#### [给定文本]
##########

1.一種3D培養自體脂肪MSCs來源的神經前體細胞的方法，其特征在于，包括如下步驟：

S1.制備膠原3D支架；

S2.采集脂肪組織，分離脂肪細胞，以MSCs培養基培養收獲P0代MSCs，P0代MSCs以MSCs培養基重懸，培養收獲P1代MSCs；

S3.預處理膠原3D支架；

S4.以MSCs培養基重懸P1代MSCs，接種至含膠原3D支架的組織培養皿中，使用NPCs培養基繼續培養6天，收獲NPCs。

2.根據權利要求1所述的一種3D培養自體脂肪MSCs來源的神經前體細胞的方法，其特征在于，所述制備膠原3D支架的方法為：將膠原海綿修剪成片，將若干個膠原海綿片垛疊在一起為一個培養單位，以含重組人層黏連蛋白、重組人玻連蛋白的DMEM/F12浸泡，孵育過夜，以生理鹽水浸泡漂洗，淋干后置于無菌密封容器中，于4℃保存不超過30天，備用。

3.根據權利要求1所述的一種3D培養自體脂肪MSCs來源的神經前體細胞的方法，其特征在于，所述步驟S2中分離脂肪細胞的方法為：剔除小血管和結締組織，剪碎呈流體狀；用生理鹽水重懸離心后取脂肪層和沉淀層，以消化液消化，37℃水浴30分鐘，每5分鐘充分振蕩；去懸浮絮狀物，篩網過濾，濾液離心棄上清，以PBS重懸，靜置，吸棄懸浮物后離心棄上清。

##########

#### [已存储记录]

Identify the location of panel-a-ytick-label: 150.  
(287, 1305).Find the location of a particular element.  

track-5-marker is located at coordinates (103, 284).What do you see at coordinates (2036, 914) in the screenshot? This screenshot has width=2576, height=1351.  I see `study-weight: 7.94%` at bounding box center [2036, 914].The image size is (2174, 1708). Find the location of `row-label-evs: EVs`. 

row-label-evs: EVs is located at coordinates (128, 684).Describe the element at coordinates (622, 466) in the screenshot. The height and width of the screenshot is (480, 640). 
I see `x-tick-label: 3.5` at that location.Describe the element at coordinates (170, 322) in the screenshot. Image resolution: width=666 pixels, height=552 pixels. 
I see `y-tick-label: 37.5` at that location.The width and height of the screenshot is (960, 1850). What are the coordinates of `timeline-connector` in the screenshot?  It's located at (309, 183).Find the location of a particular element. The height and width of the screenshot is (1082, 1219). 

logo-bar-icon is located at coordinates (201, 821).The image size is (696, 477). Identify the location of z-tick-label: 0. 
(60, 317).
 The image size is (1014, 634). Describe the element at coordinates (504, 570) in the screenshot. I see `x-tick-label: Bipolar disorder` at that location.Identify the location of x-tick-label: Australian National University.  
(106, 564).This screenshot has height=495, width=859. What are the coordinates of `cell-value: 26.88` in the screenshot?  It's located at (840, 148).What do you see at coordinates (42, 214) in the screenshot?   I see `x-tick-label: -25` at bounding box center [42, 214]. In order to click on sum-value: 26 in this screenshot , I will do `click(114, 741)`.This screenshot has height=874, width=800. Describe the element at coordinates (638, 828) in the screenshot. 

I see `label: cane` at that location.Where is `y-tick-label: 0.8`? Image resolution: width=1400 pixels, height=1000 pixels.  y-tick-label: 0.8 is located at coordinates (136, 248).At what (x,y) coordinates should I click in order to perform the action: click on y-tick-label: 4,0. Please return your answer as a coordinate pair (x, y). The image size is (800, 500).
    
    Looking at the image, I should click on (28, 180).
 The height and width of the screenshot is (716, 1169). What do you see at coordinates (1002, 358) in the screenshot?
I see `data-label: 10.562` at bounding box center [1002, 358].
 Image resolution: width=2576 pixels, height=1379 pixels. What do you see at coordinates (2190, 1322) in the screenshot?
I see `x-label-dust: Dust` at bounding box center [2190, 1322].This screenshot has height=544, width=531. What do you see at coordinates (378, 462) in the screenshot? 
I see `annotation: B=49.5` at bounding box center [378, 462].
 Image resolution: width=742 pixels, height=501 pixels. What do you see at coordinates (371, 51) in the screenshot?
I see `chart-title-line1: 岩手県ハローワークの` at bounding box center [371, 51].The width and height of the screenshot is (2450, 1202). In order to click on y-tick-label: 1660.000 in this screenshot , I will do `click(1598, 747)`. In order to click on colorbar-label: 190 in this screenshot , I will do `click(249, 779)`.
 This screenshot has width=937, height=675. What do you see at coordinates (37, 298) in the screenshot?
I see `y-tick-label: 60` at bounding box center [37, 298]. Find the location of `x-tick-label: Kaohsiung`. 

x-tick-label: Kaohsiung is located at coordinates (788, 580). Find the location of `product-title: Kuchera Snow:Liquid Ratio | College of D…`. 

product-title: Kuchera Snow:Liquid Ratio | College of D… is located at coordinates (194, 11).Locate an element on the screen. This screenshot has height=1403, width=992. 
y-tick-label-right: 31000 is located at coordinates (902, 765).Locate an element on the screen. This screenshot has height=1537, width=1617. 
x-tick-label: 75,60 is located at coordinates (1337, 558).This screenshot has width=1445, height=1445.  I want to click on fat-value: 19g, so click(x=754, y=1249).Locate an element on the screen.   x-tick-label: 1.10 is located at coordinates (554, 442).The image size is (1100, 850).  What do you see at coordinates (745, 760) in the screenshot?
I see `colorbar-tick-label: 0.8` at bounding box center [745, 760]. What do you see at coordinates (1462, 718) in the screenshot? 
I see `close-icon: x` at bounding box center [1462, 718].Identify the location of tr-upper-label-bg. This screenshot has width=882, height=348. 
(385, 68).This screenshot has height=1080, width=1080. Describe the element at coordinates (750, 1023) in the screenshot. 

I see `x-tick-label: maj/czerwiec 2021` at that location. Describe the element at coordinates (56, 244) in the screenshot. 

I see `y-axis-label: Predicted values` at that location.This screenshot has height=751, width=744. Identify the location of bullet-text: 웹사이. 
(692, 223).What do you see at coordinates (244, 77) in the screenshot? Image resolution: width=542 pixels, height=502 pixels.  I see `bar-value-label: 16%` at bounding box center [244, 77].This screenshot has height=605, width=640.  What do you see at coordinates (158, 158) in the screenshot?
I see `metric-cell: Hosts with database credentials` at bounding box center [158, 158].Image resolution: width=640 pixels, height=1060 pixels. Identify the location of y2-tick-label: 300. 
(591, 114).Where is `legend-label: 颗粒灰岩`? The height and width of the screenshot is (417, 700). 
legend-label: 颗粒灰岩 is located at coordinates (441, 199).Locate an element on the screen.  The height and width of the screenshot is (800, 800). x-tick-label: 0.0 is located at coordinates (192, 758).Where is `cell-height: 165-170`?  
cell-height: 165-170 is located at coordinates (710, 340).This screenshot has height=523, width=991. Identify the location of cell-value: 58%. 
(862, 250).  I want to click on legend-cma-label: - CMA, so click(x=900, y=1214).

##########

#### [任务要求]
请逐字抄录关于3D培养神经前体细胞方法的文本中的一段，自含有“S3.預處理膠原3D支架；”的字句起，至“置，吸棄懸浮物后離心棄上清。”止。 以上记录取自另一来源。

#### [参考解答]
S3.預處理膠原3D支架；

S4.以MSCs培養基重懸P1代MSCs，接種至含膠原3D支架的組織培養皿中，使用NPCs培養基繼續培養6天，收獲NPCs。

2.根據權利要求1所述的一種3D培養自體脂肪MSCs來源的神經前體細胞的方法，其特征在于，所述制備膠原3D支架的方法為：將膠原海綿修剪成片，將若干個膠原海綿片垛疊在一起為一個培養單位，以含重組人層黏連蛋白、重組人玻連蛋白的DMEM/F12浸泡，孵育過夜，以生理鹽水浸泡漂洗，淋干后置于無菌密封容器中，于4℃保存不超過30天，備用。

3.根據權利要求1所述的一種3D培養自體脂肪MSCs來源的神經前體細胞的方法，其特征在于，所述步驟S2中分離脂肪細胞的方法為：剔除小血管和結締組織，剪碎呈流體狀；用生理鹽水重懸離心后取脂肪層和沉淀層，以消化液消化，37℃水浴30分鐘，每5分鐘充分振蕩；去懸浮絮狀物，篩網過濾，濾液離心棄上清，以PBS重懸，靜置，吸棄懸浮物后離心棄上清。